Background: Major Depressive disorder (MDD) is associated with chronic low-grade inflammation with elevated proinflammatory cytokines. Notably, elevated inflammation is a known contributor to cardiovascular dysfunction and disease. Interleukin (IL)-6 has been shown to be elevated in rodent models of depression. Additionally, preliminary data from our lab suggests that there is a greater proportion of IL-6 producing CD8+ T cells in adults with MDD. Although IL-6 has been reported to be increased in adults with MDD and known to have a direct effect on vascular endothelial cells, the exact mechanism by which IL-6 interacts with the endothelium is unknown. Therefore, we tested the hypothesis that IL-6 treatment will decrease nitric oxide (NO) production and increase mitochondrial ROS (mitoROS) in endothelial cells. Methods: Human aortic endothelial cells (HAECs) were used to study the effects of IL-6 on NO production. The HAECs were treated with vehicle or 10 ng/mL IL-6 for 16 hours, and then stimulated with Acetylcholine to induce NO production and the real time NO production was measured using a commercially available assay. We also measured mitoROS in HAECs treated with or without IL-6. Results are expressed as mean ± SEM (n=3-6 replicates) and group differences were assessed by one-way ANOVA followed by Tukey’s post-hoc test. Results: L-6 was found to significantly lower NO production in the cells (Control: 276.24 ± 7.01; IL-6: 215.19 ± 6.07 MFI, p=0.022). Acetylcholine stimulation resulted in greater NO production in the control cells (Control: 276.24 ± 7.01; Control + Ach: 354.28 ± 6.26 MFI, p=0.0005) whereas this increase was abolished in the IL-6 treated cells (IL-6: 215.19 ± 6.07; IL-6 + Ach: 225.21 ± 5.16 MFI, p=0.955).

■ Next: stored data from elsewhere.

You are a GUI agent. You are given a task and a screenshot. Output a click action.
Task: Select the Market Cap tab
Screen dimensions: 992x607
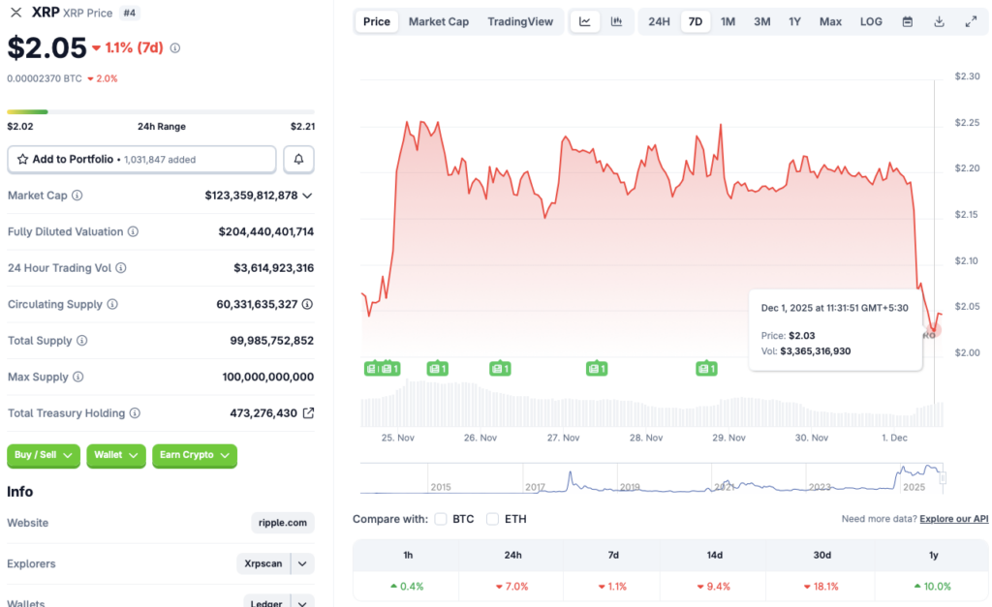[438, 20]
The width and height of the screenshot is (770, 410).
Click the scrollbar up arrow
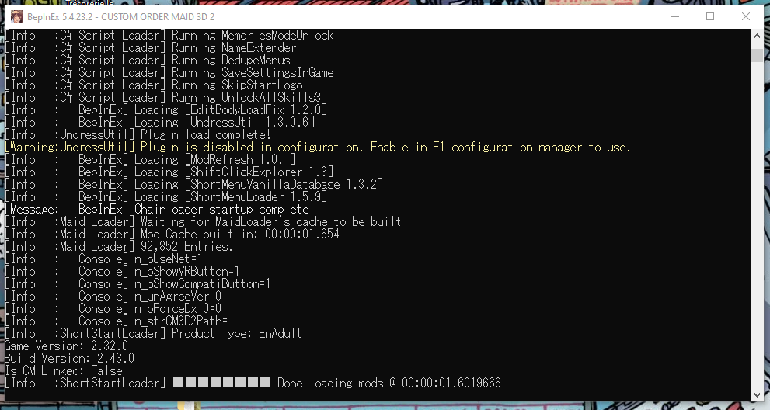(x=757, y=36)
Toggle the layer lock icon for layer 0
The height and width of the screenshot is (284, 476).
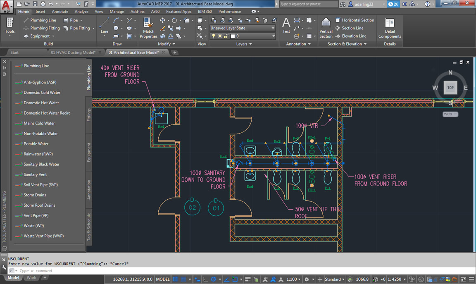[x=225, y=36]
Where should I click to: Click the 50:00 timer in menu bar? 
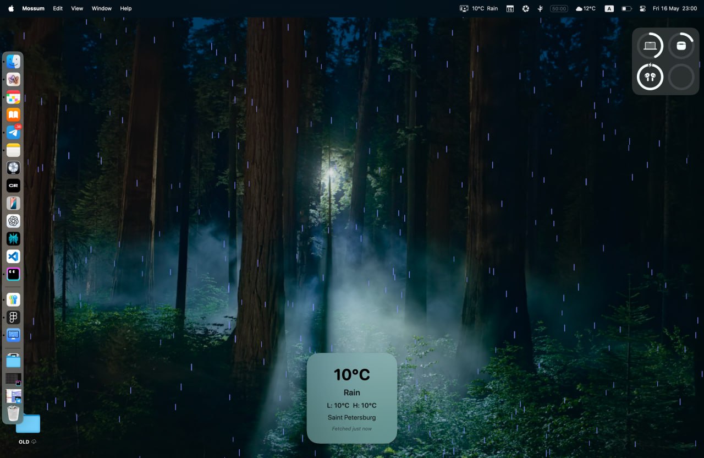click(x=559, y=9)
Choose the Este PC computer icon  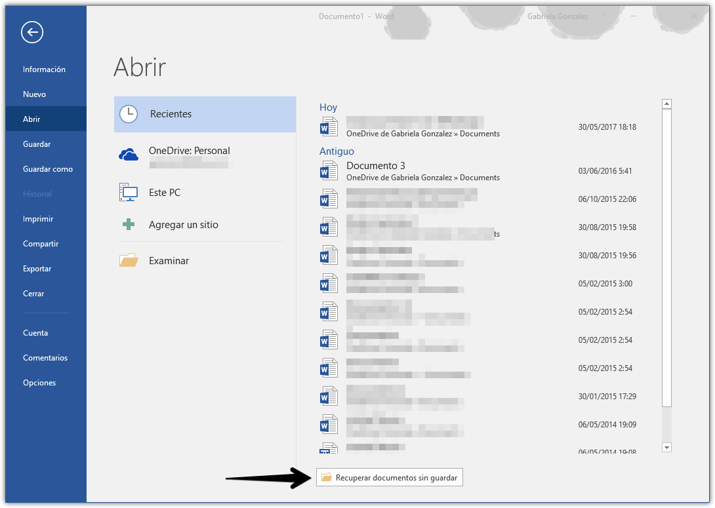click(x=129, y=193)
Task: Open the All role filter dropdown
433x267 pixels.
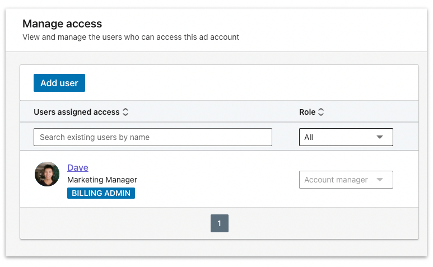Action: point(346,137)
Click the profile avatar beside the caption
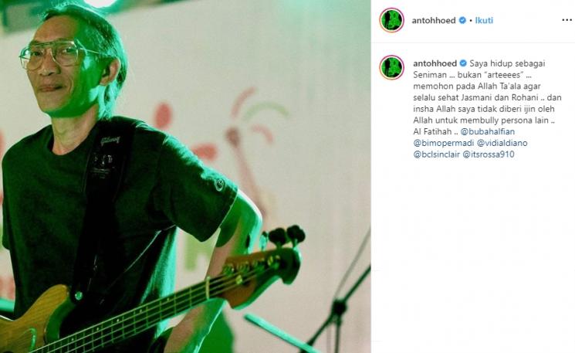The image size is (575, 353). (x=391, y=67)
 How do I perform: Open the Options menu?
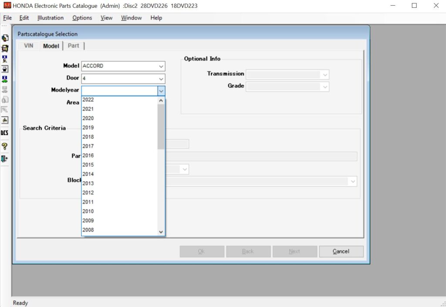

Additionally, we also found greater mitoROS in the IL-6 treated cells (Control: 683.02 ± 32.98; IL-6: 840.86 ± 38.63 MFI, p=0.002). Conclusion: These preliminary results suggest that IL-6 reduces NO production in endothelial cells, which may be in part due to elevated mitoROS. This work is supported by grants from NIH K01AG061271, R01AG060395 and AHA940023 (DWT). This is the full abstract presented at the American Physiology Summit 2024 meeting and is only available in HTML format. There are no additional versions or additional content available for this abstract. Physiology was not involved in the peer review process.